Be Idle and Achieve

by Amanda Linehan on June 30, 2008

in Uncategorized

4:35.55
Creative Commons License photo credit: seanmcgrath

Idle time is one of the least valued and most valued things in our lives.  Least valued because we tend to think that faster is always better and most valued because we’re already going so fast that all we want is to be able to slow down.  Periods of slowness are important not because of what we are doing, but because of what we are not doing.

You Need Idle Time to Examine Yourself Objectively

Without time for self reflection you can’t see yourself.  Self reflection is like being out of body and looking at yourself at the way another person would look at you.  (Although you have an advantage because you also know your thoughts and feelings.)  This is necessary in order to be able to evaluate how things are going – to decide what parts of your life should go and what needs to stay.  This is a period of time that gives you the proper perspective to make decisions.  Although self reflection needs vary among people, don’t cut out this time with yourself alltogether.
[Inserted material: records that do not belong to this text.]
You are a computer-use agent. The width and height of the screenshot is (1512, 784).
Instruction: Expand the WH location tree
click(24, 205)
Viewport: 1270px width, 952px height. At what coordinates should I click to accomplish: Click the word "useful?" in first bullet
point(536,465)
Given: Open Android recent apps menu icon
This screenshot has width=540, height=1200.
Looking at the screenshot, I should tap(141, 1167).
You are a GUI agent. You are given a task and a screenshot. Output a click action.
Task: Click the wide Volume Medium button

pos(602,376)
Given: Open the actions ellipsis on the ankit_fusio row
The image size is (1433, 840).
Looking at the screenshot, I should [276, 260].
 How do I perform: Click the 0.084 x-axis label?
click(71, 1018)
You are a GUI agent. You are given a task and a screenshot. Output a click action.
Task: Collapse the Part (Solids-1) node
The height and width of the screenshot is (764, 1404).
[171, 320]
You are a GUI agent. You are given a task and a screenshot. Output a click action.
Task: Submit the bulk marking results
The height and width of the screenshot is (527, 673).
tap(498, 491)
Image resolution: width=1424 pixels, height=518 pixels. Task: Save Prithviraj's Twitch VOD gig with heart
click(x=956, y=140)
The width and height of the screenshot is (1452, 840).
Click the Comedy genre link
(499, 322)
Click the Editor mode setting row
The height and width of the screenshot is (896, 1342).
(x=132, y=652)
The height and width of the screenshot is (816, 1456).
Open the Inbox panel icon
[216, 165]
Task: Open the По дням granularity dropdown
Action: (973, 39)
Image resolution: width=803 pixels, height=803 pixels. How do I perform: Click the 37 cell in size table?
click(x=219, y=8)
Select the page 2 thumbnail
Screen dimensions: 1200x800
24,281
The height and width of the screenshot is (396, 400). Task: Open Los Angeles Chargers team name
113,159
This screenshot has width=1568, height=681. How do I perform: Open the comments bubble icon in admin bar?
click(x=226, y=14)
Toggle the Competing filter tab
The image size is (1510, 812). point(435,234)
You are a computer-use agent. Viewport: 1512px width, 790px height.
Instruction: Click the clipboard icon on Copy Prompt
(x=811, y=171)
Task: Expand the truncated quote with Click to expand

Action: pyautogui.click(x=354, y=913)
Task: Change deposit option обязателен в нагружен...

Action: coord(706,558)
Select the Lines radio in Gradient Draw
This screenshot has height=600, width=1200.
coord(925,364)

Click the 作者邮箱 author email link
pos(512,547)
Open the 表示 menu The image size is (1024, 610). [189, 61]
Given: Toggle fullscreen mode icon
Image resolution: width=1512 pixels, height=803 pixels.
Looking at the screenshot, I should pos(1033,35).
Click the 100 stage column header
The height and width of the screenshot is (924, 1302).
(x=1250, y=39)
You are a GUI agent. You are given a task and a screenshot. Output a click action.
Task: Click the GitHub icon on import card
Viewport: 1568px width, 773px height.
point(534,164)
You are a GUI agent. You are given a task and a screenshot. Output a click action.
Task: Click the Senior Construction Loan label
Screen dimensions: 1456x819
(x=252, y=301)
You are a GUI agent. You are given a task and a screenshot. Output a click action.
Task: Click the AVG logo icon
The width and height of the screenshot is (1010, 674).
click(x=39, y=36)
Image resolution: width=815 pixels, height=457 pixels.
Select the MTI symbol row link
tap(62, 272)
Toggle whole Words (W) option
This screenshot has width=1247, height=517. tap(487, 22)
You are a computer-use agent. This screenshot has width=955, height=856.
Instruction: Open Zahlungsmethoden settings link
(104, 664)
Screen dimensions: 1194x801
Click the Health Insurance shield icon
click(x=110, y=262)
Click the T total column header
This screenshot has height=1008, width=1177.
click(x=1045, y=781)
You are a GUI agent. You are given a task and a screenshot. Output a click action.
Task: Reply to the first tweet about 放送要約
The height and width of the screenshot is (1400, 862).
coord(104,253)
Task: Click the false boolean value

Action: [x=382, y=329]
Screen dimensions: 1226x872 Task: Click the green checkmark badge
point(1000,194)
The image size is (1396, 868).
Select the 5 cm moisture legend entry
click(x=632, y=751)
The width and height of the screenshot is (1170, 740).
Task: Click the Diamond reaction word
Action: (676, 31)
Slowing Down Helps You Avoid Sloppy Mistakes

Being quick or timely is not the same thing as being rushed.  We need to be able to do things quickly, and as we gain more experience doing something we are able to do things quicker, but with the same amount of quality.  Rushing is speed without quality. 

Have you ever rushed around your house in the morning, barely making it out of the door on time, and then realized that your keys are in your house, behind your locked door? 

Great Solutions and Insights Tend to Happen When You Are Engaged in a Simple Activity

I always have great ideas in the car or when I’m doing something routine.  I hear a lot of people say that they have great ideas in the shower or when they are taking a walk or doing some other form of physical activity.  Giving our busy minds a rest seems to bring out the best in them.

In his book Creativity:  Flow and the Psychology of Discovery and Invention, Mihaly Csikszentmihalyi has this to say about the “Aha! Experience.”

The insight presumably occurs when a subconsious connection between ideas fits so well that it is forced to pop out into awareness, like a cork held underwater breaking out into the air after it is released. (p. 104)

But, in order to have a “subconscious connection” you can’t be directly thinking about the problem or idea you are working on.  The idea needs some room to work.  You see, even when we are not doing much of anything, great things still do happen.